## JOB
Render every line of the records below as a Markdown table with two columns, "Row" holding a running number and "Line" holding the line itself. Omit blank lines.

[Records excerpted from a collection]

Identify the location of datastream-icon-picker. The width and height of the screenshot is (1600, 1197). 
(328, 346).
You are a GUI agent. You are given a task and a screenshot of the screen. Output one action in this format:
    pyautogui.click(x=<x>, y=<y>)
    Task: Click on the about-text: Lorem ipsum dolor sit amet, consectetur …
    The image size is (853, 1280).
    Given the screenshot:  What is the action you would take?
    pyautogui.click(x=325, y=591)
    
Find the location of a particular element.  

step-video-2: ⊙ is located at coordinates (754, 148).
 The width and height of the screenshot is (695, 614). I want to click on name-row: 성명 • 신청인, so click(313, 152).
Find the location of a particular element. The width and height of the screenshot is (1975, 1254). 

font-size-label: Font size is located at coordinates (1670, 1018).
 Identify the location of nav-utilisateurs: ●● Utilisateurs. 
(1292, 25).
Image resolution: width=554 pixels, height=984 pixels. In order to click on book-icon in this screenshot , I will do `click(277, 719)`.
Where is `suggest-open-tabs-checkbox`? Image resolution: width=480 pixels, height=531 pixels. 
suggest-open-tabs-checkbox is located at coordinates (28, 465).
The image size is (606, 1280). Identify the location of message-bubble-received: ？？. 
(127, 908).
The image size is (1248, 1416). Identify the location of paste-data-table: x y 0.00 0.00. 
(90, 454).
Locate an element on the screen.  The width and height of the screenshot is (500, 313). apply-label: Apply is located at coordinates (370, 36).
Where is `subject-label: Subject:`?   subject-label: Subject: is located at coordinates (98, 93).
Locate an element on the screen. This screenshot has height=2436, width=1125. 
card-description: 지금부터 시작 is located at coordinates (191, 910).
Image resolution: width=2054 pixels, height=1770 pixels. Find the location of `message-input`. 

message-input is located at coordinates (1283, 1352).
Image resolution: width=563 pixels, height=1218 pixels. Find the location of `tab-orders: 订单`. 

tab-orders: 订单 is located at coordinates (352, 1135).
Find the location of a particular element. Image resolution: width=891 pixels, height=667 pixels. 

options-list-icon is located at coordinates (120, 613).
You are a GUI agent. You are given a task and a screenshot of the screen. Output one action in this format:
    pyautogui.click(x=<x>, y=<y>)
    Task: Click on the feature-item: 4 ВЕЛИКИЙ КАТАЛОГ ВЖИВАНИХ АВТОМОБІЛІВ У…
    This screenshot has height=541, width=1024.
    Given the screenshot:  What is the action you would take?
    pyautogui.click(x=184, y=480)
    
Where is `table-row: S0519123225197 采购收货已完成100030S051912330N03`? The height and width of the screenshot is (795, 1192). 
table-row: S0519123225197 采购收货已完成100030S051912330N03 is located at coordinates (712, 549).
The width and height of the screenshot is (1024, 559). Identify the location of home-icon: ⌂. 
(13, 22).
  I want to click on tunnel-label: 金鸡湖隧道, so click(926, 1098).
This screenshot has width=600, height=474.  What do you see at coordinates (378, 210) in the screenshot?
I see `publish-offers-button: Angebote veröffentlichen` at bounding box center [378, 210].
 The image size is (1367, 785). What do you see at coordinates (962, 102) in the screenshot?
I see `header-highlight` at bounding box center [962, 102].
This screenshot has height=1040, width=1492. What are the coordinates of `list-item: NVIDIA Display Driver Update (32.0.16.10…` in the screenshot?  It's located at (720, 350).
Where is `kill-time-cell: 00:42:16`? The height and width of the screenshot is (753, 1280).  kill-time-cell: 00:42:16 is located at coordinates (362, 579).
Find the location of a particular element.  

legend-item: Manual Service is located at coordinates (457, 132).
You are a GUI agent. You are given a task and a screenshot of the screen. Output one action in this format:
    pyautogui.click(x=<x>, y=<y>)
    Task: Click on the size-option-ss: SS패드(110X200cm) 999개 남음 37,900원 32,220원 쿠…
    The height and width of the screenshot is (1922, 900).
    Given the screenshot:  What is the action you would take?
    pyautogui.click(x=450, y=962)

## TASK RESPONSE
| Row | Line |
|---|---|
| 1 | Identify the location of datastream-icon-picker. The width and height of the screenshot is (1600, 1197).  |
| 2 | (328, 346). |
| 3 | You are a GUI agent. You are given a task and a screenshot of the screen. Output one action in this format: |
| 4 |     pyautogui.click(x=<x>, y=<y>) |
| 5 |     Task: Click on the about-text: Lorem ipsum dolor sit amet, consectetur … |
| 6 |     The image size is (853, 1280). |
| 7 |     Given the screenshot:  What is the action you would take? |
| 8 |     pyautogui.click(x=325, y=591) |
| 9 | Find the location of a particular element.   |
| 10 | step-video-2: ⊙ is located at coordinates (754, 148). |
| 11 |  The width and height of the screenshot is (695, 614). I want to click on name-row: 성명 • 신청인, so click(313, 152). |
| 12 | Find the location of a particular element. The width and height of the screenshot is (1975, 1254).  |
| 13 | font-size-label: Font size is located at coordinates (1670, 1018). |
| 14 |  Identify the location of nav-utilisateurs: ●● Utilisateurs.  |
| 15 | (1292, 25). |
| 16 | Image resolution: width=554 pixels, height=984 pixels. In order to click on book-icon in this screenshot , I will do `click(277, 719)`. |
| 17 | Where is `suggest-open-tabs-checkbox`? Image resolution: width=480 pixels, height=531 pixels.  |
| 18 | suggest-open-tabs-checkbox is located at coordinates (28, 465). |
| 19 | The image size is (606, 1280). Identify the location of message-bubble-received: ？？.  |
| 20 | (127, 908). |
| 21 | The image size is (1248, 1416). Identify the location of paste-data-table: x y 0.00 0.00.  |
| 22 | (90, 454). |
| 23 | Locate an element on the screen.  The width and height of the screenshot is (500, 313). apply-label: Apply is located at coordinates (370, 36). |
| 24 | Where is `subject-label: Subject:`?   subject-label: Subject: is located at coordinates (98, 93). |
| 25 | Locate an element on the screen. This screenshot has height=2436, width=1125.  |
| 26 | card-description: 지금부터 시작 is located at coordinates (191, 910). |
| 27 | Image resolution: width=2054 pixels, height=1770 pixels. Find the location of `message-input`.  |
| 28 | message-input is located at coordinates (1283, 1352). |
| 29 | Image resolution: width=563 pixels, height=1218 pixels. Find the location of `tab-orders: 订单`.  |
| 30 | tab-orders: 订单 is located at coordinates (352, 1135). |
| 31 | Find the location of a particular element. Image resolution: width=891 pixels, height=667 pixels.  |
| 32 | options-list-icon is located at coordinates (120, 613). |
| 33 | You are a GUI agent. You are given a task and a screenshot of the screen. Output one action in this format: |
| 34 |     pyautogui.click(x=<x>, y=<y>) |
| 35 |     Task: Click on the feature-item: 4 ВЕЛИКИЙ КАТАЛОГ ВЖИВАНИХ АВТОМОБІЛІВ У… |
| 36 |     This screenshot has height=541, width=1024. |
| 37 |     Given the screenshot:  What is the action you would take? |
| 38 |     pyautogui.click(x=184, y=480) |
| 39 | Where is `table-row: S0519123225197 采购收货已完成100030S051912330N03`? The height and width of the screenshot is (795, 1192).  |
| 40 | table-row: S0519123225197 采购收货已完成100030S051912330N03 is located at coordinates (712, 549). |
| 41 | The width and height of the screenshot is (1024, 559). Identify the location of home-icon: ⌂.  |
| 42 | (13, 22). |
| 43 |   I want to click on tunnel-label: 金鸡湖隧道, so click(926, 1098). |
| 44 | This screenshot has width=600, height=474.  What do you see at coordinates (378, 210) in the screenshot? |
| 45 | I see `publish-offers-button: Angebote veröffentlichen` at bounding box center [378, 210]. |
| 46 |  The image size is (1367, 785). What do you see at coordinates (962, 102) in the screenshot? |
| 47 | I see `header-highlight` at bounding box center [962, 102]. |
| 48 | This screenshot has height=1040, width=1492. What are the coordinates of `list-item: NVIDIA Display Driver Update (32.0.16.10…` in the screenshot?  It's located at (720, 350). |
| 49 | Where is `kill-time-cell: 00:42:16`? The height and width of the screenshot is (753, 1280).  kill-time-cell: 00:42:16 is located at coordinates (362, 579). |
| 50 | Find the location of a particular element.   |
| 51 | legend-item: Manual Service is located at coordinates (457, 132). |
| 52 | You are a GUI agent. You are given a task and a screenshot of the screen. Output one action in this format: |
| 53 |     pyautogui.click(x=<x>, y=<y>) |
| 54 |     Task: Click on the size-option-ss: SS패드(110X200cm) 999개 남음 37,900원 32,220원 쿠… |
| 55 |     The height and width of the screenshot is (1922, 900). |
| 56 |     Given the screenshot:  What is the action you would take? |
| 57 |     pyautogui.click(x=450, y=962) |